• **Problem requirements**: Reproduce every record below exactly, without the pictures.

• **Exercise inputs**:
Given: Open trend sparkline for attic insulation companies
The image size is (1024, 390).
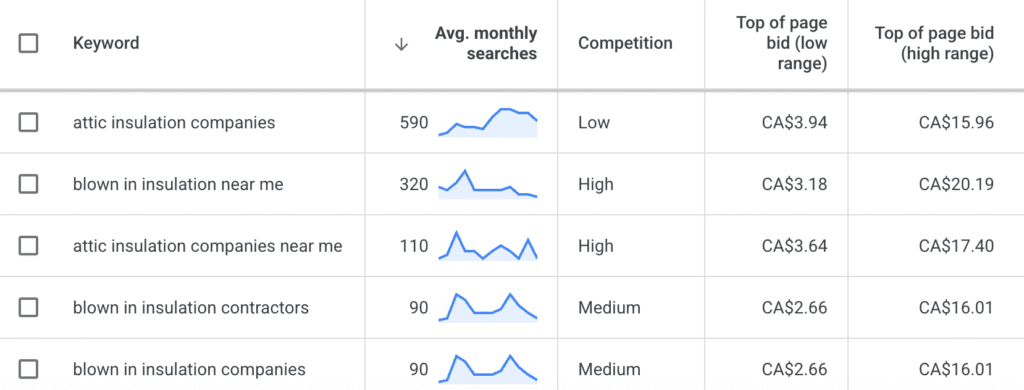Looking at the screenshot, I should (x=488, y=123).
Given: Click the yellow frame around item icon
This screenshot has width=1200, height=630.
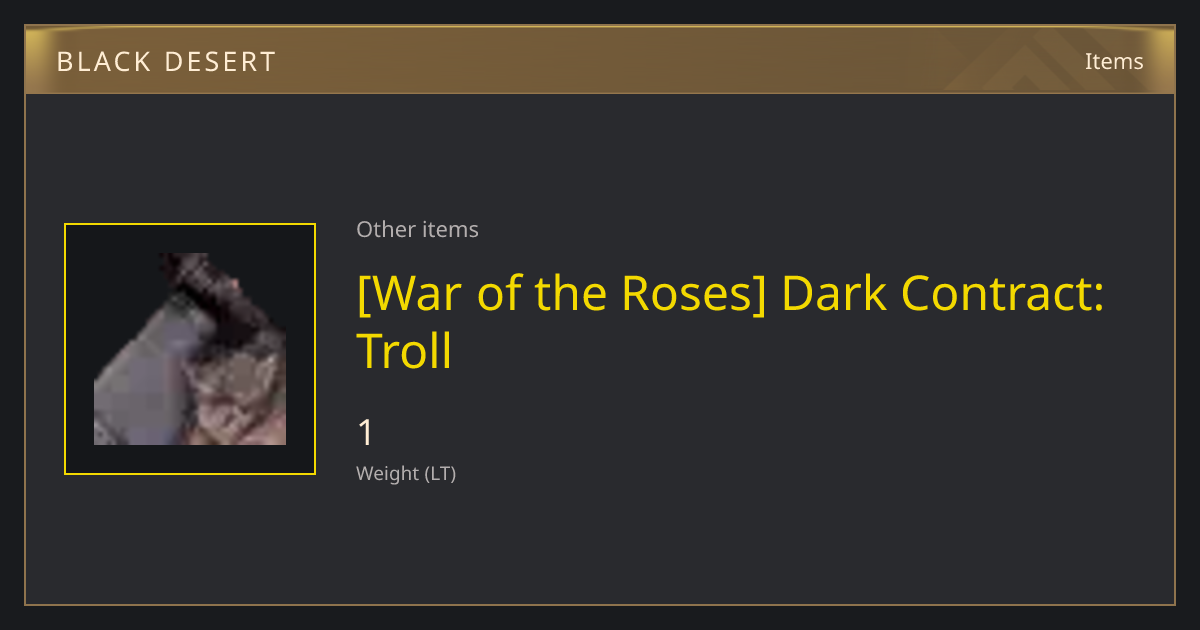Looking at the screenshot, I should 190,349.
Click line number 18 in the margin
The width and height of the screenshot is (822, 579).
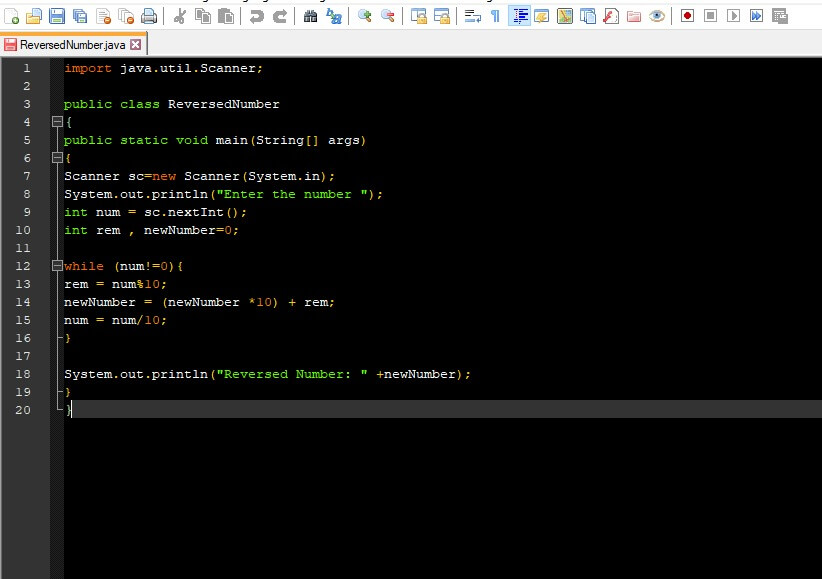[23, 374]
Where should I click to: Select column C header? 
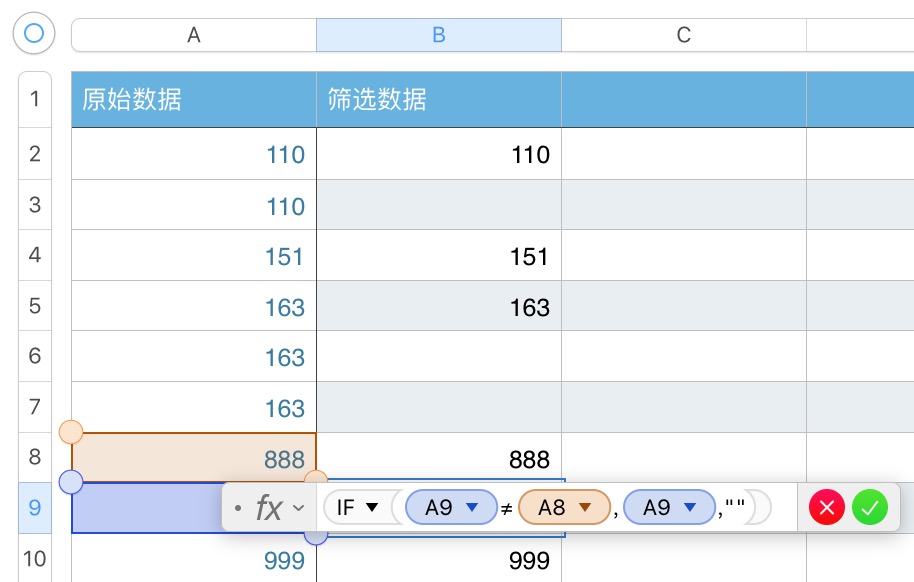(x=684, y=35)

• **Expected answer**:
Given: Open trend sparkline for attic insulation companies
The image size is (1024, 390).
Looking at the screenshot, I should (x=488, y=123).
Given: Click the yellow frame around item icon
This screenshot has width=1200, height=630.
Looking at the screenshot, I should 190,349.
Click line number 18 in the margin
The width and height of the screenshot is (822, 579).
[23, 374]
Where should I click to: Select column C header? 
(x=684, y=35)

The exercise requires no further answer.